• Written task:
Return the lines starting at the one containing "Click the red legend marker in custom chart" and ending at the one containing "I will 141,108.", both included, word for word.

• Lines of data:
★ ★ ★ ★

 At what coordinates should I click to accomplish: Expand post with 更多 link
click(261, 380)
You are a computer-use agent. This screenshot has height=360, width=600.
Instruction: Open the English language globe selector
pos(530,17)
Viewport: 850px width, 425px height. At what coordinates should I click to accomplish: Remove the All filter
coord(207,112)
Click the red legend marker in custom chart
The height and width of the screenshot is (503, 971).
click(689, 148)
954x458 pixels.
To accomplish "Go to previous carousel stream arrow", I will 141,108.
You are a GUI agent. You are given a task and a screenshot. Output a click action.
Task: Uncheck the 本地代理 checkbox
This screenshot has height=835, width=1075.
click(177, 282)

★ ★ ★ ★

• Response below:
Click the red legend marker in custom chart
The height and width of the screenshot is (503, 971).
click(689, 148)
954x458 pixels.
To accomplish "Go to previous carousel stream arrow", I will 141,108.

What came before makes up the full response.